Low-volume spinal anesthesia with Longocain for the lower limb arthroscopy as a reliable and efficient method of conduction anesthesia.

Orthopaedic Trauma, Surgeon, The anesthesiologist and specialist on medical emergency conditions

Kyiv Regional Clinical Hospital

Spinal anesthesia is the most commonly used technique of conduction anesthesia for the lower limb surgery. Arthroscopic operations on hip, knee and ankle joints are not the exception [4, 9]. In our hospital, the frequency of spinal anesthesia use for these interventions is 76% and the number of such operations per year is more than 300.

In this article the authors share the experience of Longocain and Longocain Heavy (Yuria-Pharm, Ukraine) use, which have recently appeared on the Ukrainian market and aroused particular interest. The active substance of these drugs is known 0.5% bupivacaine. The difference is only in drugs baricity: Longocain is an isobaric 0.5% bupivacaine solution, Longocain Heavy is a hyperbaric 0.5% bupivacaine solution, its higher density is due to the addition of 8% dextrose solution (glucose).

It seems that every anesthesiologist, who uses local anesthetics in his own practice, makes special demands on them.

1. First of all, it’s the efficacy and safety of the drug. Apart from pure anesthetic properties, local anesthetics must be non-toxic and must not irritate the spine radices in the subarachnoid space or meninges [8]. The risk of adverse effects on patient may be minimized by using the lowest effective dose of local anesthetic [9]. Lowdose spinal anesthesia makes a special contribution to the safety of the methodology.
2. A sufficient concentration effect. It is necessary to select such concentration of anesthetic to achieve sufficient block depth, and block onset time. The use of the 0.75% bupivacaine solution provides a faster effect than the equivalent dose of 0.25% solution in milligrams [6, 8]. The advantage of higher concentrations use can be negated by the risk of a rapid increase of blood drug levels to the toxic range [6, 8]. Therefore, authors selected for the study 0.5% bupivacaine solution (Longocain), which has the optimized drug concentration to ensure sufficient block depth and onset time.
3. Selection of the appropriate volume of local anesthetic. The toxicity of drugs increases alone with the volume [6, 8, 9]. We used the low-volume doses of 0.5% bupivacaine solution (Longocain), which were less than 10 mg.
4. The baricity of local anesthetic. Due to the specificity
of hyperbaric solutions spread in subarachnoid space, it is possible to perform a selective unilateral block of the lower limb, which allows achieving the desired anesthesia level, with minimizing its effect on the patient’s body [2, 5].
5. Duration of action. The duration of the local anesthetic blocking is determined by many factors, the essential one is the type of drug used. The specific lipid affinity and the ability to bind with proteins determine the time of the drug effective action on the lipid layer of the nerve cell membrane. It is difficult to foresee the influence of other factors on clinical activity duration and it depends on the characteristics of drug action and the patient`s individual characteristics [6].
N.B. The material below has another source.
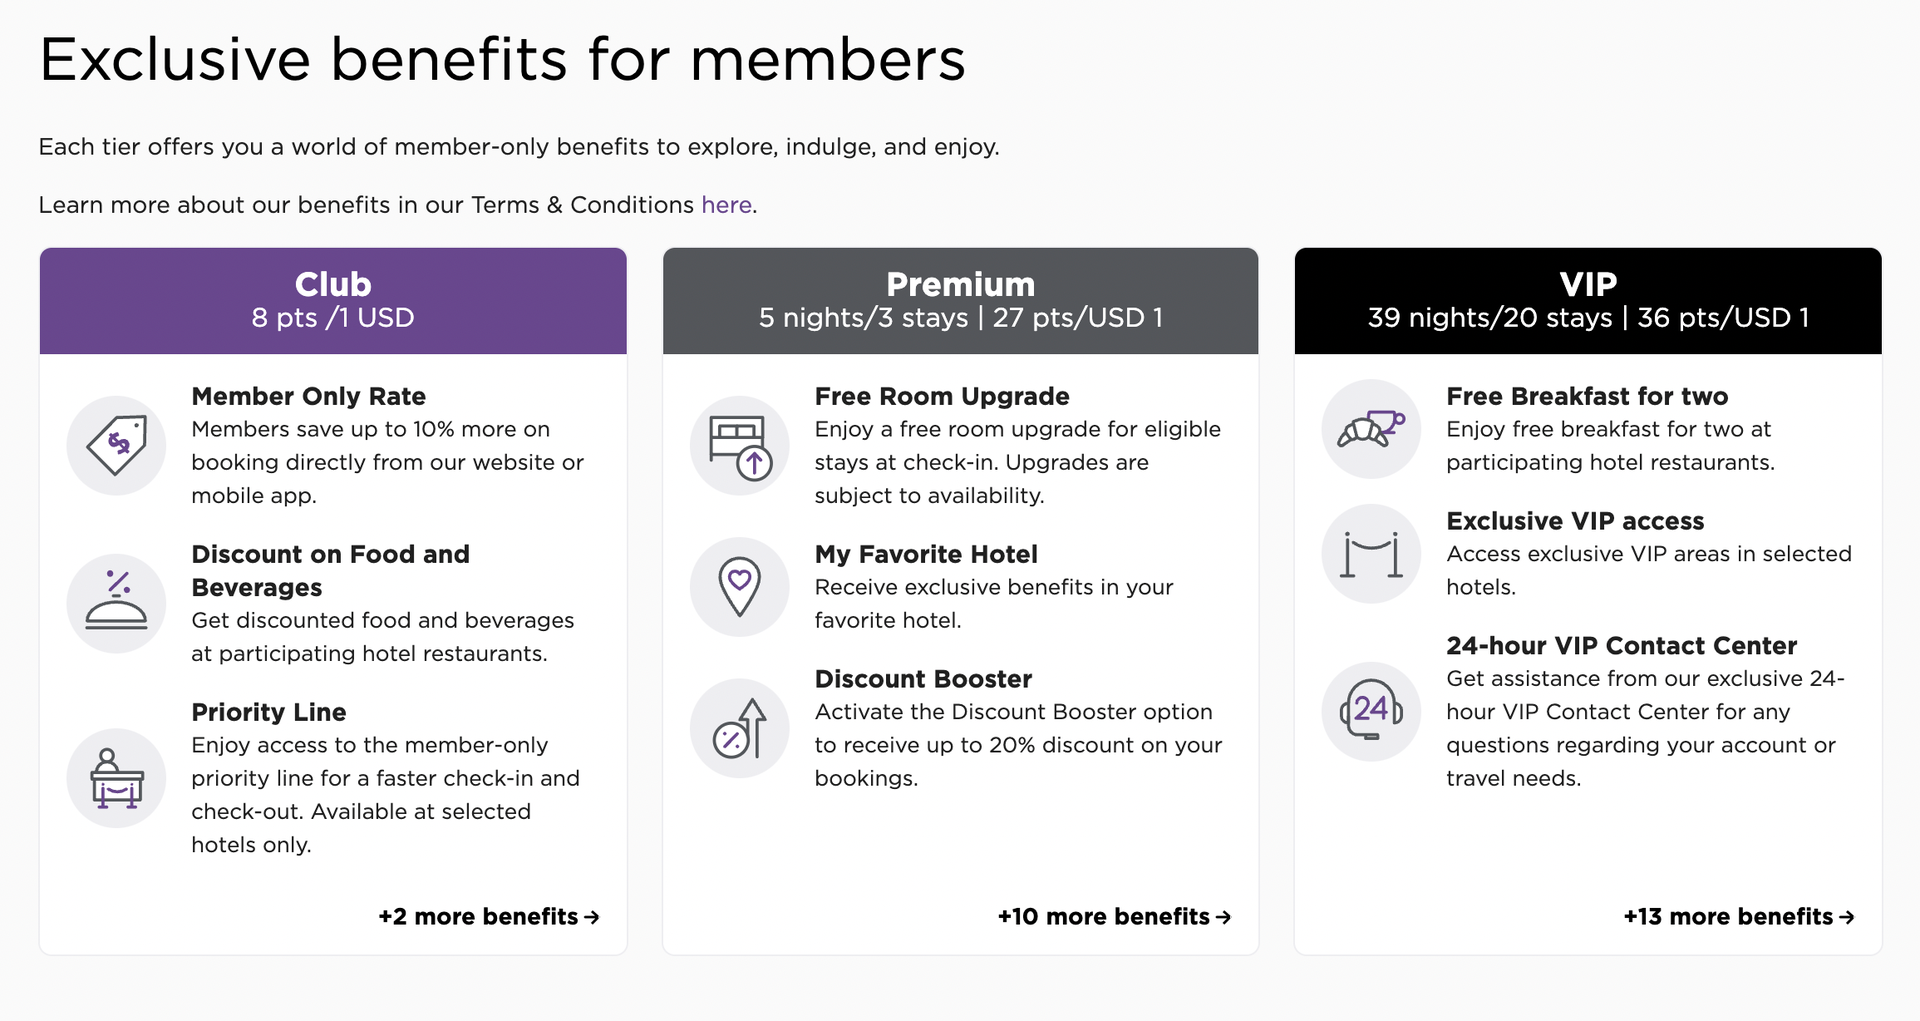Select the Premium tier header
Screen dimensions: 1920x1021
(x=960, y=300)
Among the available drugs on the Ukrainian market, which are allowed to intrathecal administration, we use lidocaine and bupivacaine (table 1). From our point of view, bupivacaine predominates lidocaine in many characteristics (no neurotoxicity, longer action, available officinal hyperbaric form, less marked arterial hypotension than in the case of lidocaine use [8], accostable drug price).

Objective of the work: to study the efficiency, safety, reliability and control of low-volume doses of Longocain and Longocain Heavy in spinal anesthesia for lower limbs arthroscopic interventions.